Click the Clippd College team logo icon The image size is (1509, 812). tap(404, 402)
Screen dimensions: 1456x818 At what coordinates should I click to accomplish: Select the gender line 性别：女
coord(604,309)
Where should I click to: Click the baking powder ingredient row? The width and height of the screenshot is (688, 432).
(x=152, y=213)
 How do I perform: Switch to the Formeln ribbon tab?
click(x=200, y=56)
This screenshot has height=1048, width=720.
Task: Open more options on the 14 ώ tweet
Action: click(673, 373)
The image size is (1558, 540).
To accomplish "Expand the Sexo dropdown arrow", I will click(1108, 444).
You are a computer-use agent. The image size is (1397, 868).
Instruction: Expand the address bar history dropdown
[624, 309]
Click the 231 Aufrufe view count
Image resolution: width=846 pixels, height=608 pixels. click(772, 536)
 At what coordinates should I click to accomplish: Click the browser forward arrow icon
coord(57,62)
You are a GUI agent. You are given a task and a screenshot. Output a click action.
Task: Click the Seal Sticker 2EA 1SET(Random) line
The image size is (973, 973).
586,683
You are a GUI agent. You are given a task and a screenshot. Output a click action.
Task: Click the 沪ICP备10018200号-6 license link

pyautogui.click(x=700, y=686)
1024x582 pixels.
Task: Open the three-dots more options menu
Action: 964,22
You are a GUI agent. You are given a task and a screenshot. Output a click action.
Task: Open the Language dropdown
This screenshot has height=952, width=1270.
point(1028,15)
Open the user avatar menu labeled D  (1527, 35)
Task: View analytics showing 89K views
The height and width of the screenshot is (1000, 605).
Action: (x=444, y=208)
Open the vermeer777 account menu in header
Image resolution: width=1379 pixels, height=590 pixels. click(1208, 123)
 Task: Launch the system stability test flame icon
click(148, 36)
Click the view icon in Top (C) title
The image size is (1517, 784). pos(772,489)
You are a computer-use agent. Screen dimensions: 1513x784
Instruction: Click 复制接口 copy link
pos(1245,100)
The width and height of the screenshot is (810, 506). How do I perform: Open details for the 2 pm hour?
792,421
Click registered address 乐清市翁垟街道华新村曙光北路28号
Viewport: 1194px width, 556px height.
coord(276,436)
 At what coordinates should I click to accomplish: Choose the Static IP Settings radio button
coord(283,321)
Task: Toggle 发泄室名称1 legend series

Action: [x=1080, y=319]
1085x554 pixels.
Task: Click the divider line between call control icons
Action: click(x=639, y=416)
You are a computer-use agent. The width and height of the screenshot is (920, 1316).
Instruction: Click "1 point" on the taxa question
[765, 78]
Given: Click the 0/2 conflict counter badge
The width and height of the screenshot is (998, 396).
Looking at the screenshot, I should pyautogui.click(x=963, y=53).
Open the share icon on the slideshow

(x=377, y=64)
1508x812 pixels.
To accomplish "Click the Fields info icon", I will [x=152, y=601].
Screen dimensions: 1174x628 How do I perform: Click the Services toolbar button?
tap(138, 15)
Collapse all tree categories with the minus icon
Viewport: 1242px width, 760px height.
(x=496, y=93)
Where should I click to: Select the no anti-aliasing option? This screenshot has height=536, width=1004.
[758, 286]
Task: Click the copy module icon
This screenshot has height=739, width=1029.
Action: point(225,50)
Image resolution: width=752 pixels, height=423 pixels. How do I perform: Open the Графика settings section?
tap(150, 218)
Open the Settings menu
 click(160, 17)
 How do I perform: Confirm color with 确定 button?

━━━━━━

▶ **What to produce**
How many lines of the data above contain the string "menu", with case counting? Reply with the number alone.

▶ **Response to this task**
4